Unconstrained annotation#
Cells can be classified as any type that is in the SCimilarity reference
[12]:
predictions, nn_idxs, nn_dists, nn_stats = ca.get_predictions_knn(
adams.obsm["X_scimilarity"]
)
adams.obs["predictions_unconstrained"] = predictions.values
Get nearest neighbors finished in: 0.08979351123174031 min
100%|█████████████████████████████████████████████████████████████████████████████████████████████████████████████████████████| 50000/50000 [00:14<00:00, 3394.25it/s]
Since each cell is classified independently, there is higher classification noise, filtering out low count cells can reduce the noise in visualization.
[13]:
celltype_counts = adams.obs.predictions_unconstrained.value_counts()
well_represented_celltypes = celltype_counts[celltype_counts > 20].index
sc.pl.umap(
adams[adams.obs.predictions_unconstrained.isin(well_represented_celltypes)],
color="predictions_unconstrained",
legend_fontsize=5,
)
Constrained classification#
By classifying against the full reference, we can get redundant cell types, such as activated CD8-positive, alpha-beta T cell and CD8-positive, alpha-beta T cell.
Alternatively, we can subset the reference to just the cell types we want to classify to. This also reduces noise in cell type annotation.

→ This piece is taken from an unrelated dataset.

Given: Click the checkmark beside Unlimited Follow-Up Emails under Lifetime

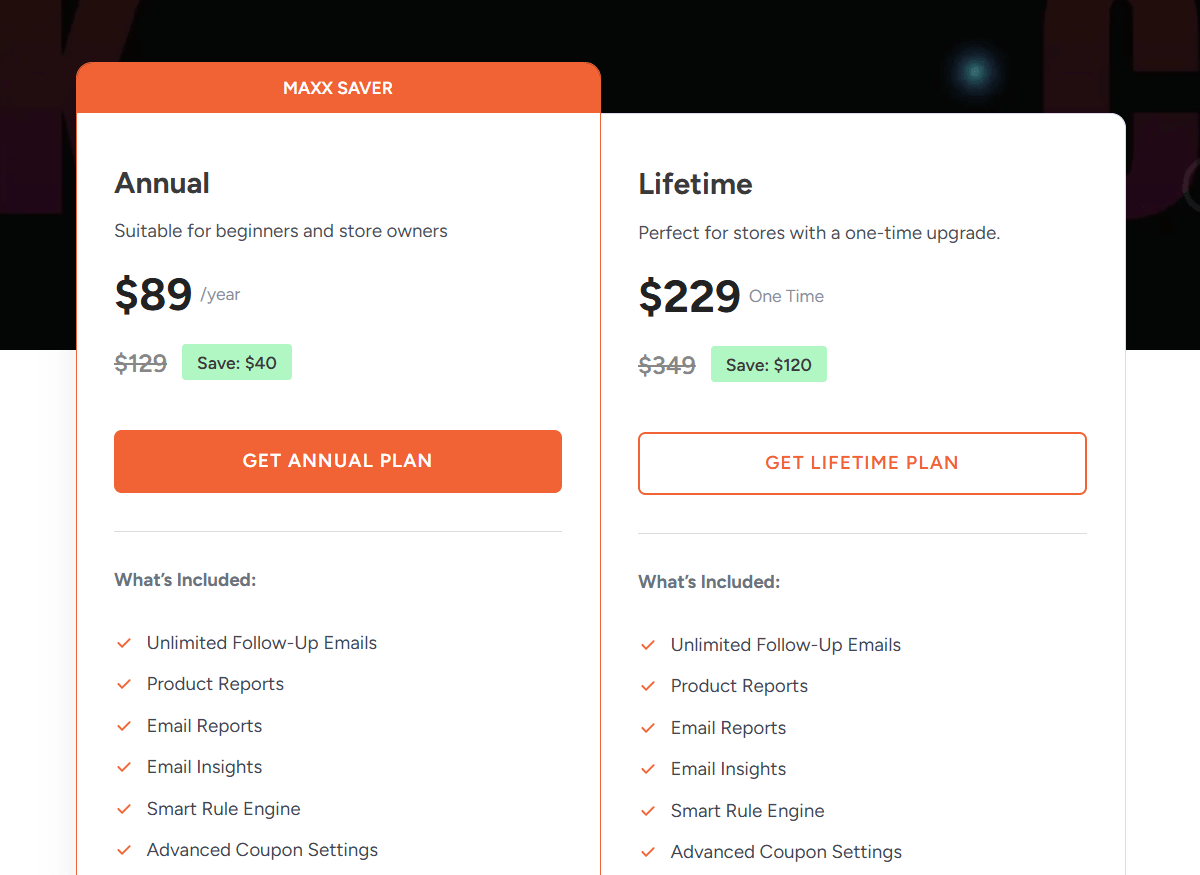Looking at the screenshot, I should [x=648, y=645].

Note, subsetting can slow classification speeds as the kNN is optimized for the full reference.
[14]:
target_celltypes = [
"macrophage",
"lung macrophage",
"alveolar macrophage",
"classical monocyte",
"non-classical monocyte",
"conventional dendritic cell",
"plasmacytoid dendritic cell",
"mast cell",
"CD4-positive, alpha-beta T cell",
"regulatory T cell",
"CD8-positive, alpha-beta T cell",
"mature NK T cell",
"natural killer cell",
"B cell",
"plasma cell",
"type I pneumocyte",
"type II pneumocyte",
"club cell",
"goblet cell",
"ciliated cell",
"lung ciliated cell",
"basal cell",
"respiratory basal cell",
"secretory cell",
"neuroendocrine cell",
"pulmonary ionocyte",
"endothelial cell of vascular tree",
"endothelial cell of lymphatic vessel",
"pericyte",
"smooth muscle cell",
"vascular associated smooth muscle cell",
"fibroblast",
"myofibroblast cell",
]
ca.safelist_celltypes(target_celltypes)
[15]:
adams = ca.annotate_dataset(adams)
Get nearest neighbors finished in: 0.34791959524154664 min
100%|█████████████████████████████████████████████████████████████████████████████████████████████████████████████████████████| 50000/50000 [00:13<00:00, 3676.47it/s]
[16]:
sc.pl.umap(adams, color="celltype_hint", legend_fontsize=5)
Annotation QC#
Cell annotation also computes QC metrics for our annotations. One of which, min_dist
, represents the minimum distance between a cell in the query dataset and all cells in the training set. The greater min_dist
, (i.e., the further away from what the model has seen before) the less confidence we have in the model’s prediction.
Note, for different applications and questions different min_dist
ranges have different implications.
[17]:
sc.pl.umap(adams, color="min_dist", vmax=0.1)
Conclusion#
This notebook outlines how to take a dataset and perform cell type annotation.
Keep in mind that the datasets that you analyze with SCimilarity should fit the following criteria: - Data generated from the 10x Genomics Chromium platform (models are trained using this data only). - Human scRNA-seq data. - Counts normalized with SCimilarity functions or using the same process. Different normalizations will have poor results.